Collection entries
○ ○ ○ ○ ○ ○ ○
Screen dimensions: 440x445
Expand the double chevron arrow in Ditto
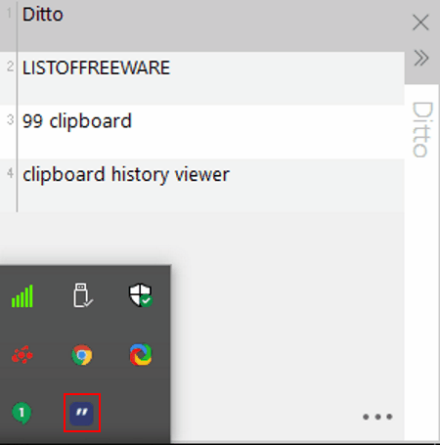click(421, 58)
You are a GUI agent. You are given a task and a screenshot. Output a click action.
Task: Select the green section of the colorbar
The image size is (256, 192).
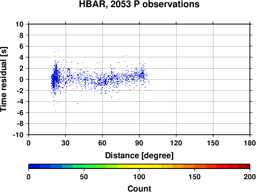click(x=83, y=166)
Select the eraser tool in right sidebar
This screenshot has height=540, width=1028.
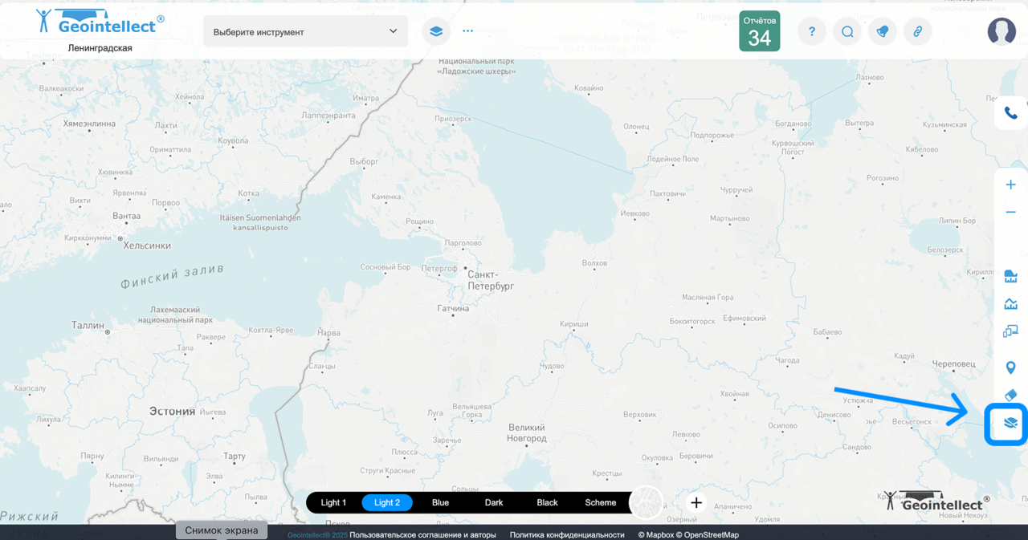click(1010, 395)
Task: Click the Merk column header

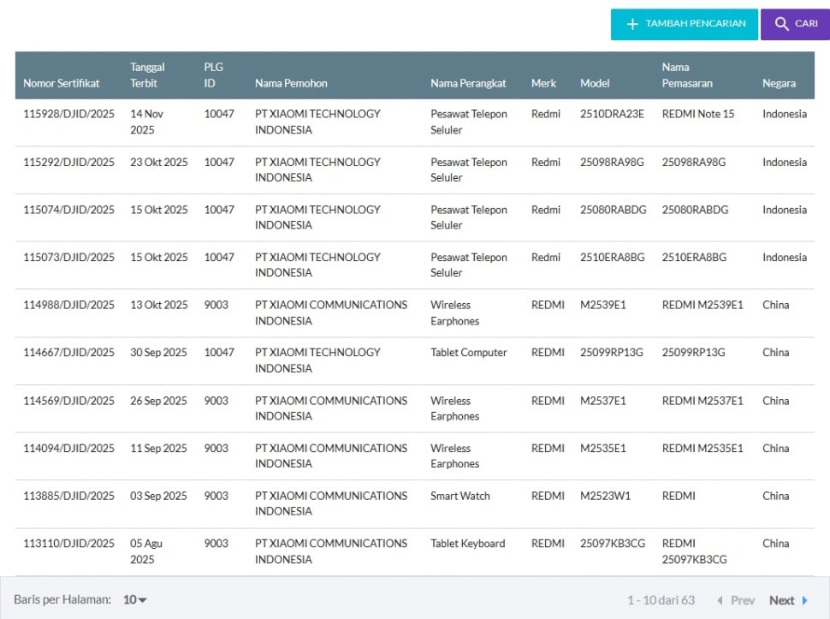Action: coord(543,83)
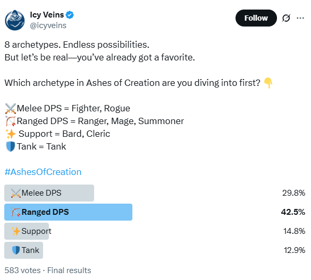
Task: Click the crossed swords emoji in poll
Action: click(x=16, y=193)
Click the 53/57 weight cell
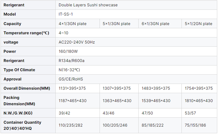The width and height of the screenshot is (218, 134). tap(190, 113)
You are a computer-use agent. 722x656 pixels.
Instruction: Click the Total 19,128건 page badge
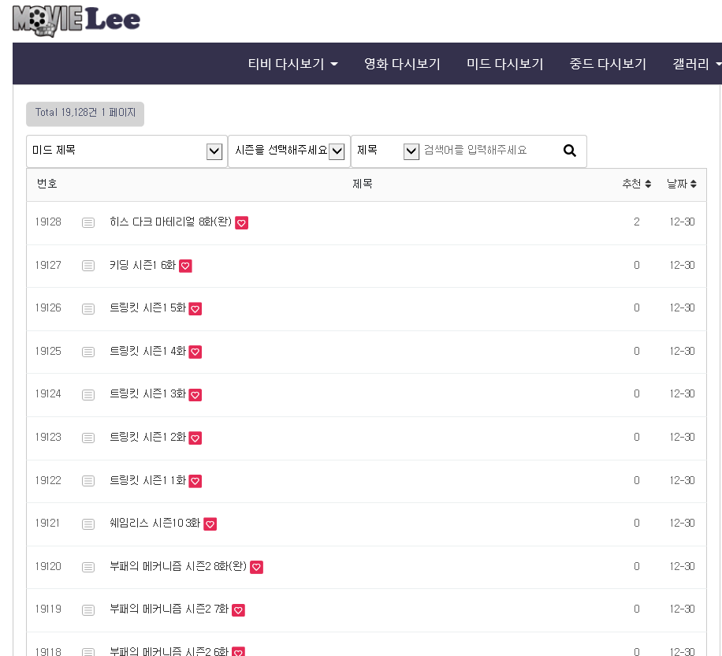click(x=85, y=113)
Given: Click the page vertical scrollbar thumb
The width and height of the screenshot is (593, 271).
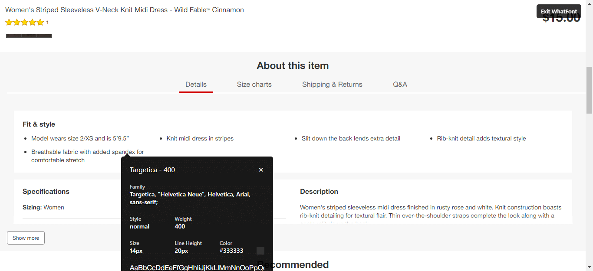Looking at the screenshot, I should click(x=589, y=90).
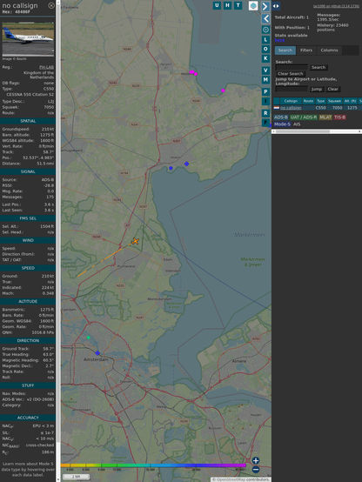Click the K map button

(x=265, y=58)
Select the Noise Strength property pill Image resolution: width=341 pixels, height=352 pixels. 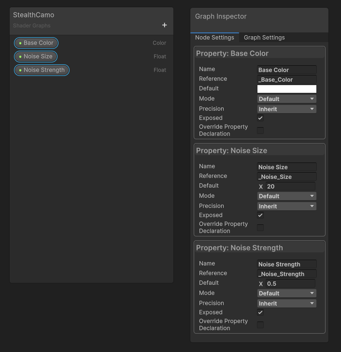click(x=42, y=70)
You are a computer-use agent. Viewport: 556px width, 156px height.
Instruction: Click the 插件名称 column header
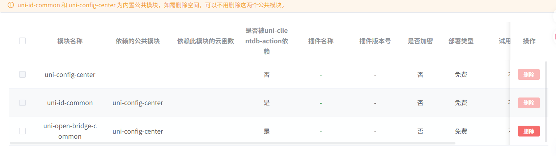(x=321, y=41)
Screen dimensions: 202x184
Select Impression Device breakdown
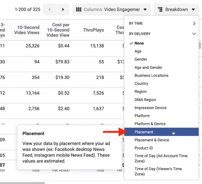(150, 108)
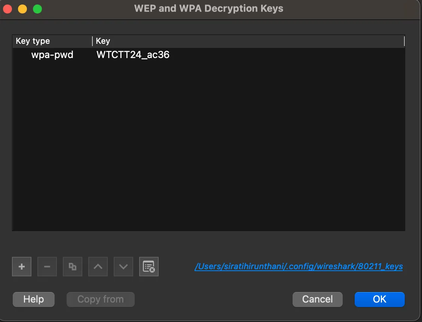This screenshot has width=422, height=322.
Task: Duplicate the selected key entry
Action: pyautogui.click(x=73, y=267)
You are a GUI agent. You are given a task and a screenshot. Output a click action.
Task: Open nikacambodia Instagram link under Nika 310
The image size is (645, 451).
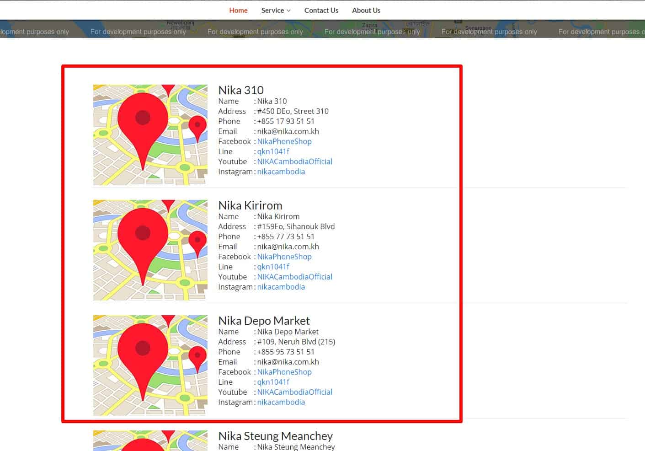click(x=281, y=172)
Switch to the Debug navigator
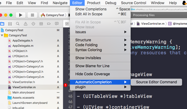 coord(41,24)

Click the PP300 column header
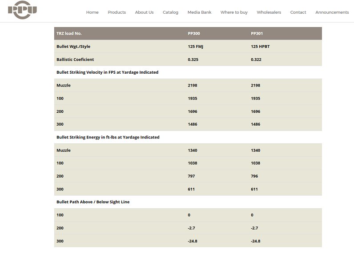pyautogui.click(x=194, y=33)

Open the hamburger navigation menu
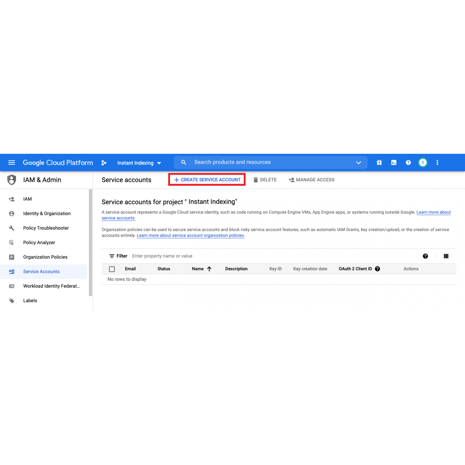pos(12,162)
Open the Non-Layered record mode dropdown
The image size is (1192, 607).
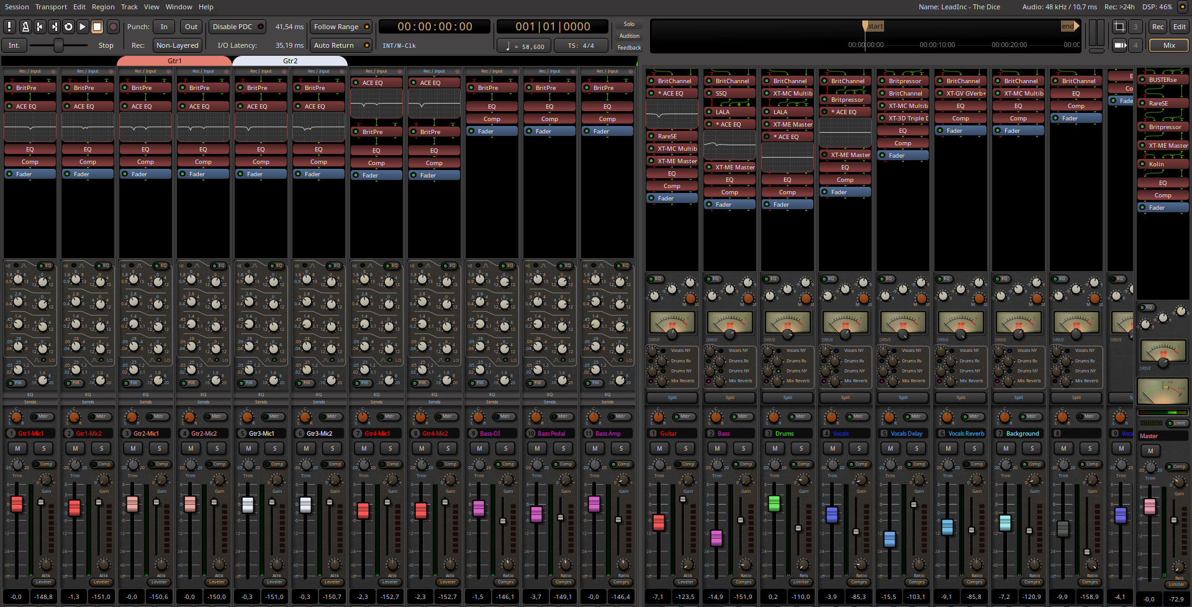[x=177, y=45]
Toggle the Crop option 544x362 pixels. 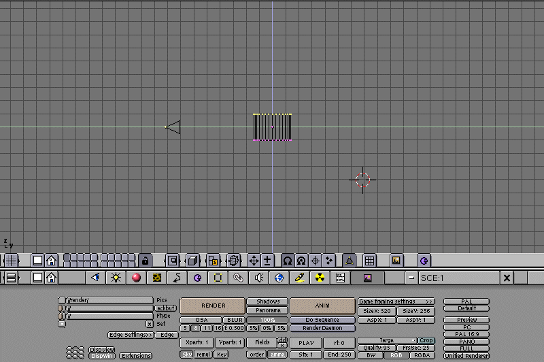[x=426, y=340]
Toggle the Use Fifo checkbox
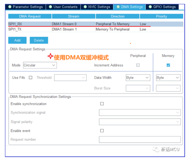The width and height of the screenshot is (190, 162). click(30, 77)
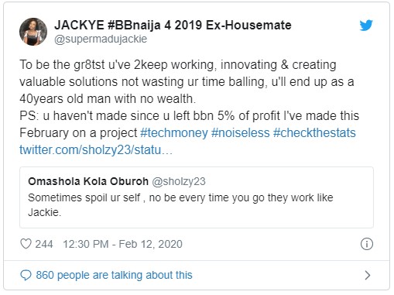Expand conversation with right chevron arrow
This screenshot has width=394, height=295.
click(x=368, y=275)
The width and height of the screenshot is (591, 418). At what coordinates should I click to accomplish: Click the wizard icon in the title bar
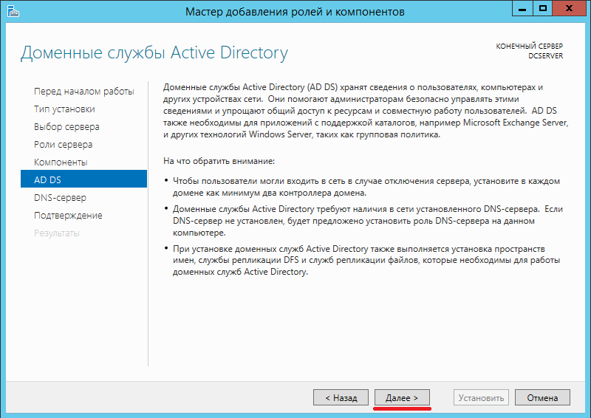13,12
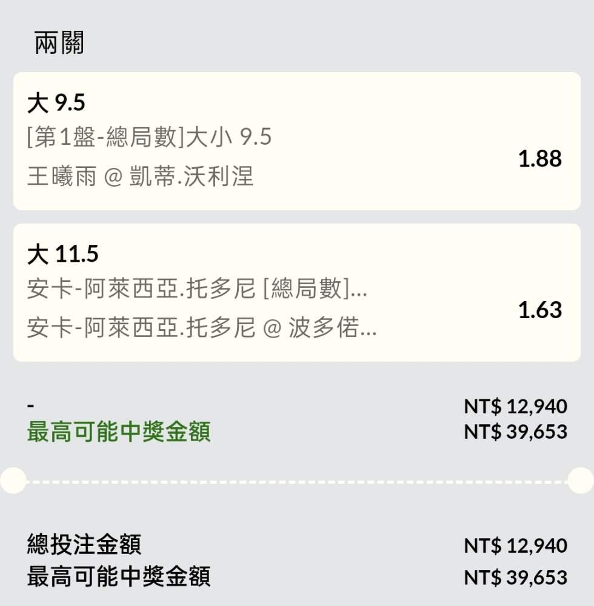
○ ○ ○ ○ ○ ○ ○
[YOUR ASSIGNMENT]
Treating the line with "Select the eraser tool in right sidebar" as the last line to include, retype the records exactly from their first line, excluding pictures.

[FINISHED TASK]
Screen dimensions: 440x445
Expand the double chevron arrow in Ditto
click(421, 58)
You are a GUI agent. You are given a task and a screenshot. Output a click action.
Task: Select the green section of the colorbar
The image size is (256, 192).
click(x=83, y=166)
Select the eraser tool in right sidebar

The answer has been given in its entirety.